From e9817461badb625aee8f16ed6471474db8891b32 Mon Sep 17 00:00:00 2001
From: xxi <95731198+xxi-nv@users.noreply.github.com>
Date: Wed, 14 Jan 2026 18:33:45 +0800
Subject: [PATCH] =?UTF-8?q?[None][chore]=20improve=20the=20readability=20o?=
 =?UTF-8?q?f=20log=20for=20cutlass=20can=20only=20sup=E2=80=A6=20(#10630)?=
MIME-Version: 1.0
Content-Type: text/plain; charset=UTF-8
Content-Transfer-Encoding: 8bit

Signed-off-by: xxi <xxi@nvidia.com>
---
 .../_torch/custom_ops/torch_custom_ops.py     | 27 +++++++++++++------
 1 file changed, 19 insertions(+), 8 deletions(-)
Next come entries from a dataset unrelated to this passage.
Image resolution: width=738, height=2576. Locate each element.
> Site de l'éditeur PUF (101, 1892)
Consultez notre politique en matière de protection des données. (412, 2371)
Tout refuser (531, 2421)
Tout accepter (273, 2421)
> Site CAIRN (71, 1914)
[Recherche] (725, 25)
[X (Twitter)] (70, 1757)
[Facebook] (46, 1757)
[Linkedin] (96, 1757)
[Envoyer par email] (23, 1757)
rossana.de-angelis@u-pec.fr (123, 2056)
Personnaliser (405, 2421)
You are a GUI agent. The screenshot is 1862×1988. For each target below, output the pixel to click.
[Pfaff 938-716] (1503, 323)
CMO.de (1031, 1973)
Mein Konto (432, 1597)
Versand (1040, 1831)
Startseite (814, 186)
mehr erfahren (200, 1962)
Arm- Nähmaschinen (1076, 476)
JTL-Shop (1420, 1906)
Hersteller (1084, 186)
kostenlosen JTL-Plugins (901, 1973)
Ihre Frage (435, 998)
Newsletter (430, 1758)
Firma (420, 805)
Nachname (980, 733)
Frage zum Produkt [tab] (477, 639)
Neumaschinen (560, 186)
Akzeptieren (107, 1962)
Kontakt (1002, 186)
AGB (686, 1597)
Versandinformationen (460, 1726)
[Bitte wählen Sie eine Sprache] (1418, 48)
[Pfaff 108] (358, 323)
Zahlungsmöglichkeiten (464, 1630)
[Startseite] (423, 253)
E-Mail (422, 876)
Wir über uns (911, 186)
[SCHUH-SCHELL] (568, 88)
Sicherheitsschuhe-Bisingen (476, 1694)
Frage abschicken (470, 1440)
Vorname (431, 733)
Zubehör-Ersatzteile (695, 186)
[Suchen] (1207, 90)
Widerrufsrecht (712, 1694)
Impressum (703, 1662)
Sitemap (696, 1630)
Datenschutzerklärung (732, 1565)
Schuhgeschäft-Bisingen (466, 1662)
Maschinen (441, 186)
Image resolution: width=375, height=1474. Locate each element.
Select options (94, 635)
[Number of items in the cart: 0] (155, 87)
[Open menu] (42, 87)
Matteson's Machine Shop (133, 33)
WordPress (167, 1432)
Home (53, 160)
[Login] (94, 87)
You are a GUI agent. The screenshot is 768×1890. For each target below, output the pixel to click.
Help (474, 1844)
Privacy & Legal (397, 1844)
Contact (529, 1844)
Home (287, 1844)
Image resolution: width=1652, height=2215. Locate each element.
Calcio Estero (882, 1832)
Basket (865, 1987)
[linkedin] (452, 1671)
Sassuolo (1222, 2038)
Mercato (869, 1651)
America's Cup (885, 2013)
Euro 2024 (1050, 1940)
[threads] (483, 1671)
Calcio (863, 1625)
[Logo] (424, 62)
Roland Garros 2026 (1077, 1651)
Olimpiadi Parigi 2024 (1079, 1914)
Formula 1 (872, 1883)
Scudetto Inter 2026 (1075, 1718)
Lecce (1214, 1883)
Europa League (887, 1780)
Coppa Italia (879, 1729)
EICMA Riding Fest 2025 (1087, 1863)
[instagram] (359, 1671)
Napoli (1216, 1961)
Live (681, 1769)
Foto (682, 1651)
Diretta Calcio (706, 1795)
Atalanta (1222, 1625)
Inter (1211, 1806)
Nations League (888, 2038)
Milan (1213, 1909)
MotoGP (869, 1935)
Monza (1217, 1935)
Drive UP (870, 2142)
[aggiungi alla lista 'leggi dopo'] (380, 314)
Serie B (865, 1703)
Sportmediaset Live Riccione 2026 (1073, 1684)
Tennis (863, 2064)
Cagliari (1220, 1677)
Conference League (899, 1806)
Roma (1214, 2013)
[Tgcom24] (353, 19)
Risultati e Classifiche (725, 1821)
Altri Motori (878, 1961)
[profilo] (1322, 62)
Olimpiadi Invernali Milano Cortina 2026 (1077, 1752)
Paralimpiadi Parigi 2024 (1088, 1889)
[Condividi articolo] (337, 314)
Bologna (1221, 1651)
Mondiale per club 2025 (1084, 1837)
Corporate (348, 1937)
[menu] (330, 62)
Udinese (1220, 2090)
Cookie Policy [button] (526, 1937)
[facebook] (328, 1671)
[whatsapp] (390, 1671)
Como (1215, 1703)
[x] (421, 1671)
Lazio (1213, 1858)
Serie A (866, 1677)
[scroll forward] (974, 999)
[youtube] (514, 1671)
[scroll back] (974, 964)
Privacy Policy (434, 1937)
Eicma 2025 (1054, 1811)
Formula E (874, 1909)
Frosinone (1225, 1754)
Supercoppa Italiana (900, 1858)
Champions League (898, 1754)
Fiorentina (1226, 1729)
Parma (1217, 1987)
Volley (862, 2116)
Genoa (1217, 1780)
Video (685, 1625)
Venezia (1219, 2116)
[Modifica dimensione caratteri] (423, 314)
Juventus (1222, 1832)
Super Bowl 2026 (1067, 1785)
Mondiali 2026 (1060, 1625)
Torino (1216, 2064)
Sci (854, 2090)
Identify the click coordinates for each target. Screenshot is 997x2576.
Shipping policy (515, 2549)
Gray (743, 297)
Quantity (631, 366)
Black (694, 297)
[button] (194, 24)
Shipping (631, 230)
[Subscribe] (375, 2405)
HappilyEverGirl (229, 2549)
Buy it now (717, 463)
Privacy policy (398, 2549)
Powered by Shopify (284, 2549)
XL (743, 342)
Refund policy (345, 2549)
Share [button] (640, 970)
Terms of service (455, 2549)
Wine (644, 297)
diff --git a/tensorrt_llm/_torch/custom_ops/torch_custom_ops.py b/tensorrt_llm/_torch/custom_ops/torch_custom_ops.py
index 06e93eb3e5..9410efc067 100644
--- a/tensorrt_llm/_torch/custom_ops/torch_custom_ops.py
+++ b/tensorrt_llm/_torch/custom_ops/torch_custom_ops.py
@@ -252,14 +252,25 @@ def fused_moe(
     )
 
     run_moe = moe_runner.fused_moe_runner.run_moe_min_latency if min_latency_mode else moe_runner.fused_moe_runner.run_moe
-    output = run_moe(input, token_selected_experts, token_final_scales,
-                     fc1_expert_weights, fc1_expert_biases, fc2_expert_weights,
-                     fc2_expert_biases, quant_scales, input_sf,
-                     swizzled_input_sf, swiglu_alpha, swiglu_beta, swiglu_limit,
-                     tp_size, tp_rank, ep_size, ep_rank, cluster_size,
-                     cluster_rank, enable_alltoall, min_latency_mode,
-                     [gemm_tactic_1, gemm_tactic_2], activation_type,
-                     unpadded_hidden_size, tuner_num_tokens, out_tensor)
+    try:
+        output = run_moe(input, token_selected_experts, token_final_scales,
+                         fc1_expert_weights, fc1_expert_biases,
+                         fc2_expert_weights, fc2_expert_biases, quant_scales,
+                         input_sf, swizzled_input_sf, swiglu_alpha, swiglu_beta,
+                         swiglu_limit, tp_size, tp_rank, ep_size, ep_rank,
+                         cluster_size, cluster_rank, enable_alltoall,
+                         min_latency_mode, [gemm_tactic_1, gemm_tactic_2],
+                         activation_type, unpadded_hidden_size,
+                         tuner_num_tokens, out_tensor)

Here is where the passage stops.